Forum Moderators: phranque

Message Too Old, No Replies

/page.html and /page

gives same page, no .htaccess

         

smallcompany

6:42 pm on Jan 16, 2010 (gmt 0)

WebmasterWorld Senior Member 10+ Year Member Top Contributors Of The Month



I just found that /page shows content of page.html on some of my sites (same host).

I deleted .htaccess to ensure if that is affecting it - no change.

It's VPS, so before I go (with my limited knowledge) and start playing with main config file, I wanted to ask about what could make site behave like this if it's not .htaccess?

Thanks

lammert

7:09 pm on Jan 16, 2010 (gmt 0)

WebmasterWorld Senior Member 10+ Year Member Top Contributors Of The Month



If there is no .htaccess, it may be caused by settings in the global httpd.conf. This kind of behavior is caused by content negotiation. You will probably find the line Options MultiViews somewhere in the httpd.conf.

smallcompany

10:34 pm on Jan 16, 2010 (gmt 0)

WebmasterWorld Senior Member 10+ Year Member Top Contributors Of The Month



Just checked, and found two sections that had MultiViews in config file:

Options FollowSymLinks MultiViews Includes
AddHandler cgi-script .cgi .pl .py .sh

and

Alias /icons/ "/var/www/icons/"
<Directory "/var/www/icons">
Options Indexes MultiViews
AllowOverride None
Order allow,deny
Allow from all
</Directory>

I couldn't figure how would any of the two above affect /page to show content from /page.html

...but then... I saw this:

# DirectoryIndex: sets the file that Apache will serve if a directory
# is requested.
#
# The index.html.var file (a type-map) is used to deliver content-
# negotiated documents. The MultiViews Option can be used for the
# same purpose, but it is much slower.
#
DirectoryIndex index.html index.htm index.shtml index.php index.php4 index.php3 index.phtml index.cgi index.asp default.asp index.mv default.htm index.pl index.py index.cf

Ta naaaa... I thought this was it, but then figured this would be for folders only, exclusive to index file names.

So what is it then?

Finally, the only worry I do have about this is duplicated content.

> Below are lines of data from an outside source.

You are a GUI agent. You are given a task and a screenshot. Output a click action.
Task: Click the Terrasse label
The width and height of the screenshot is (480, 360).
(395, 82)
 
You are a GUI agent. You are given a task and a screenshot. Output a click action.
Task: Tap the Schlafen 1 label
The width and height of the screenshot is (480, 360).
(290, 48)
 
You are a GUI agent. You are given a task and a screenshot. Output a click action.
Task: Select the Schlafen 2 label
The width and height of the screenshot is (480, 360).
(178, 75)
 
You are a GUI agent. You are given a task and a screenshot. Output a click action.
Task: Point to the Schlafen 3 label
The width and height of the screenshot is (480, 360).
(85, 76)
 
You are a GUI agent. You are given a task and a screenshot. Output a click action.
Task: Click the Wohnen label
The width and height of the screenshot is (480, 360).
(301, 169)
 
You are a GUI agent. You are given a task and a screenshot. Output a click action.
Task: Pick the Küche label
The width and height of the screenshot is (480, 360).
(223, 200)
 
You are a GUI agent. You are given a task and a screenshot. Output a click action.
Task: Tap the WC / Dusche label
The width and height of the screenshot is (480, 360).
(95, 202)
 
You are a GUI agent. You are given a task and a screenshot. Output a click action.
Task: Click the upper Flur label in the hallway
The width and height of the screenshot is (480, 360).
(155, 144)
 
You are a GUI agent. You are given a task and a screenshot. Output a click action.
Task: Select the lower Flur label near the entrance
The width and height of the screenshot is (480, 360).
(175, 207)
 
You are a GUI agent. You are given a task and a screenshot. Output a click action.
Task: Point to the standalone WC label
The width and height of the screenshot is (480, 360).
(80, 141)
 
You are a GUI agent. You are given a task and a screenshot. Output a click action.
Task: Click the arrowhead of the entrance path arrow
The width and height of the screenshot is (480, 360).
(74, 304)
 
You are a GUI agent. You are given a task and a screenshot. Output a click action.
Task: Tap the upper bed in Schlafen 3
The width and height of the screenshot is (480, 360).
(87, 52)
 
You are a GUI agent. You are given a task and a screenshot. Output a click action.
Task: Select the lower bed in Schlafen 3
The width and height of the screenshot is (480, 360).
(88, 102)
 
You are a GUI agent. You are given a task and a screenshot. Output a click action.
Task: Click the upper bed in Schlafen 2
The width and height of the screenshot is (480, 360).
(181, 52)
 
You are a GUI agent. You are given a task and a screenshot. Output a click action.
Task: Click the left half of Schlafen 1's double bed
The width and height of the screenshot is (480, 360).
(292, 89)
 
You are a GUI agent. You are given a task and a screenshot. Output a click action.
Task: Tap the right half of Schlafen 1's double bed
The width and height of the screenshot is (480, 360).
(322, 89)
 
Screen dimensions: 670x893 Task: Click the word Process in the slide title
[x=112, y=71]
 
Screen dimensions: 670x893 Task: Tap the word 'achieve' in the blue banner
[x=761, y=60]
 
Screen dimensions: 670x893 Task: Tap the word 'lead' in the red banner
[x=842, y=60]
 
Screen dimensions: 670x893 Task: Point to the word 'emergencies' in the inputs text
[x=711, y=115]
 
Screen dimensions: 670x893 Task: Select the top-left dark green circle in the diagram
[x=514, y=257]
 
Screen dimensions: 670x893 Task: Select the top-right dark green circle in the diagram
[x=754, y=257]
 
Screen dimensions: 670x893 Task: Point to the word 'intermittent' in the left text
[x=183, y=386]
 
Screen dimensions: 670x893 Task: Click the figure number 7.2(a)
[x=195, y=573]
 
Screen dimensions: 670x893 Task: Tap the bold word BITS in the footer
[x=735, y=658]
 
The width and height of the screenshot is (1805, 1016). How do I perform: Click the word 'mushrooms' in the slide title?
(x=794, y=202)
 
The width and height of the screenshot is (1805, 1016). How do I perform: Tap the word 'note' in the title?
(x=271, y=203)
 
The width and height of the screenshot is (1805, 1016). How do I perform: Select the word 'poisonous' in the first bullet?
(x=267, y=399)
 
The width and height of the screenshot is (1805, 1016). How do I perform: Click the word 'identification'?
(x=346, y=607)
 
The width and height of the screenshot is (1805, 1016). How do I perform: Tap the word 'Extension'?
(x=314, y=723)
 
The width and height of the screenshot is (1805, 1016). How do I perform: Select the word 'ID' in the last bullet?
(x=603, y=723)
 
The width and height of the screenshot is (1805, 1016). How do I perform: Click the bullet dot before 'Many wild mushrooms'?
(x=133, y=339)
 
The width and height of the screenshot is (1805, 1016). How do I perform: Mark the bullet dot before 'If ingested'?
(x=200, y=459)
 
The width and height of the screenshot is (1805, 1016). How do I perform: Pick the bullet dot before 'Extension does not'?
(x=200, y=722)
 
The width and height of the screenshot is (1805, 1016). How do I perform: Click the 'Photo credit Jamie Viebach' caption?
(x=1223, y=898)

I even have a redirect that says:

RewriteRule ^page$ http://www.example.com/page.html [R=301,L]

and yet I still end up with http://www.example.com/page if I enter it into the browser.

:s

encyclo

11:18 pm on Jan 16, 2010 (gmt 0)

WebmasterWorld Senior Member 10+ Year Member



It's this one:

Options FollowSymLinks [b][i]MultiViews[/i][/b] Includes

Remove the bold part :)

(See [httpd.apache.org...] for an explanation)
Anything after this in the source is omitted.